In the studies reviewed, most of the experiments have used analytical methods to assess extractable polyphenols (EPs).The solvents used to obtain EPs are typically aqueous-organic, commonly containing water, methanol, or acetone (Han et al., 2019). In contrast, non-extractable polyphenols (NEPs), also known as insoluble-bound phenolics, require enzymatic, acidic, or alkaline hydrolysis to be liberated to the extraction medium (de Camargo et al., 2016). These methods dissociate non-extractable polyphenols from cellulose, hemicellulose, polysaccharides, and polypeptides. Advanced techniques, such as ultrasound-assisted extraction and microwave-assisted extraction, are not able to successfully extract NEPs. The most effective method to release the NEPs is hydrolysis (Dzah et al., 2020). However, hydrolysis conditions may degrade polyphenols. After juicing, aronia pomace is a good source of NEPs. Enzyme-assisted extraction and high-pressure extraction methods have also been applied to recover NEPs from aronia berry pomace (Grunovaitė et al., 2016; Kitrytė et al., 2017); however, alkaline hydrolysis is expected to be the most efficient method to recover NEPs (de Camargo et al., 2016). The profile of aronia berry NEPs recovered by enzyme- assisted extraction and high-pressure extraction is similar to its free polyphenol profile (Grunovaitė et al., 2016; Kitrytė et al., 2017).

Although aronia berries show potential for numerous health benefits, consumption of whole aronia berry is limited by its astringency and bitterness. Adding sugar or ethyl butyrate to aronia juice may reduce its bitterness, but does not change astringency and consumers’ preference (Duffy et al., 2016). Amygdalin is an aromatic cyanogenic glucoside compound that is responsible for a bitter-almond smell and contributes to aronia berry astringency. There are no recent studies on amygdalin content in aronia berries, but prior studies have reported 52.3 mg/100 g fwb in pomace (Kulling and Rawel, 2008). Proanthocyanidins also contribute to astringency, due to its interactions with salivary proteins (Soares et al., 2018). Some hydroxycinnamic acids, including vanillic and syringic acid, may also contribute to astringency (Sáenz-Navajas et al., 2010). Additional research to characterize the relative astringency of these components in aronia berries can help inform product development and masking strategies in food production.
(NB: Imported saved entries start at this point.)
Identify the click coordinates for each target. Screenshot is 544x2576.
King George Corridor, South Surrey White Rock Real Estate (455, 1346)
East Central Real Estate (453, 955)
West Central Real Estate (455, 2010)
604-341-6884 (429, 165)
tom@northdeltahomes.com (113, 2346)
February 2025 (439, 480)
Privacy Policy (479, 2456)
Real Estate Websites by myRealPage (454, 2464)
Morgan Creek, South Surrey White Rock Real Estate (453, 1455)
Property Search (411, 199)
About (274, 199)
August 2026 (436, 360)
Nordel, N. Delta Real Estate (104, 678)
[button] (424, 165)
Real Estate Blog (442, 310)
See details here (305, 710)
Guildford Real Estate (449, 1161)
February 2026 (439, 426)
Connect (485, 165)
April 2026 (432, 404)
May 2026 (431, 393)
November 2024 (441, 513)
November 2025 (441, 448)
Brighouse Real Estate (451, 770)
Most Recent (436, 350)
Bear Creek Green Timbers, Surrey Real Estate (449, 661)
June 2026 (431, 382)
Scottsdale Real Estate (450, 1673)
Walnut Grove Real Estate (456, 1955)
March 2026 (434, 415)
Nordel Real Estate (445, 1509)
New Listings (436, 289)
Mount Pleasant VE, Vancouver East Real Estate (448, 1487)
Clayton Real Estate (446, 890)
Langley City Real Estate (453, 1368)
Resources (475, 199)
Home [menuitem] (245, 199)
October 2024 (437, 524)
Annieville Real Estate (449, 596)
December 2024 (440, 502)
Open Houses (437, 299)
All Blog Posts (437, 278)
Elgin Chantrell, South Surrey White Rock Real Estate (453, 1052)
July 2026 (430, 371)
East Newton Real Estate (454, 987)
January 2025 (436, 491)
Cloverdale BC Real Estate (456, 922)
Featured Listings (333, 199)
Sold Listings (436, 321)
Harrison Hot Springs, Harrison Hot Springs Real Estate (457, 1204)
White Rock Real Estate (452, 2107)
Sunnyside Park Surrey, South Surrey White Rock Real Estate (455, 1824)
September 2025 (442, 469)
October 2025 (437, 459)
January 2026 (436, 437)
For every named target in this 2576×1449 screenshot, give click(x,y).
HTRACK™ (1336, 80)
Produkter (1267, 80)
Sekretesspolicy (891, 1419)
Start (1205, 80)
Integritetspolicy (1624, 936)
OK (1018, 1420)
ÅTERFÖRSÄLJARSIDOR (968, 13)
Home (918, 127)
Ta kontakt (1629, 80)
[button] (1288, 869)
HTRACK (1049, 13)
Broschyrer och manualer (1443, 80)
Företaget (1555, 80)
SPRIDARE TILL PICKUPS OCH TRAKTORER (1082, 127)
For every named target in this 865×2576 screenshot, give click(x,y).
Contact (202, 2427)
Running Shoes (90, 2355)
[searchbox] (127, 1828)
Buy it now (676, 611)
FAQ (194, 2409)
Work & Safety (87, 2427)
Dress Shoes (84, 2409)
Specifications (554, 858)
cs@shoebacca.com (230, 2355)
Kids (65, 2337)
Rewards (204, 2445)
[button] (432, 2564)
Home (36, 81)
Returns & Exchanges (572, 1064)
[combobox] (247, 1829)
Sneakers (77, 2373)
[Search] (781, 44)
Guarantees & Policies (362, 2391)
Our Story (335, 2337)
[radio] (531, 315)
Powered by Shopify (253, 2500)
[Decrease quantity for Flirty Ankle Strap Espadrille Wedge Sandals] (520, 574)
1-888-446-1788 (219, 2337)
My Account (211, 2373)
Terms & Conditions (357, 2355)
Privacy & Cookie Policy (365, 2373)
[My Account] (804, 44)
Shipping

Aronia berries contain higher antioxidant capacity than most foods (Pérez-Jiménez et al., 2010), but these tests neglect polyphenol metabolism and bioavailability. Thus, to understand the antioxidant and human health-promoting mechanisms of aronia polyphenol consumption, it is necessary to consider the metabolism and bioavailability of its polyphenols. While reports on polyphenol bioavailability have increased, there is still limited knowledge about the dynamics of polyphenol metabolism (Neilson et al., 2017; Shahidi et al., 2019). Bioavailability depends on their physicochemical stability, complex formation, food interaction, gastrointestinal absorption, and hepatic and gut metabolism (Luca et al., 2019). Recent work has described how the gut microbiome contributes to aronia polyphenol metabolism and bioavailability (Istas et al, 2019). Significant inter-individual variability of polyphenol metabolism and bioavailability may explain the variable outcomes in human intervention studies and are summarized in Table 11. The following subsections focus on describing the metabolism and bioavailability of aronia berry polyphenols.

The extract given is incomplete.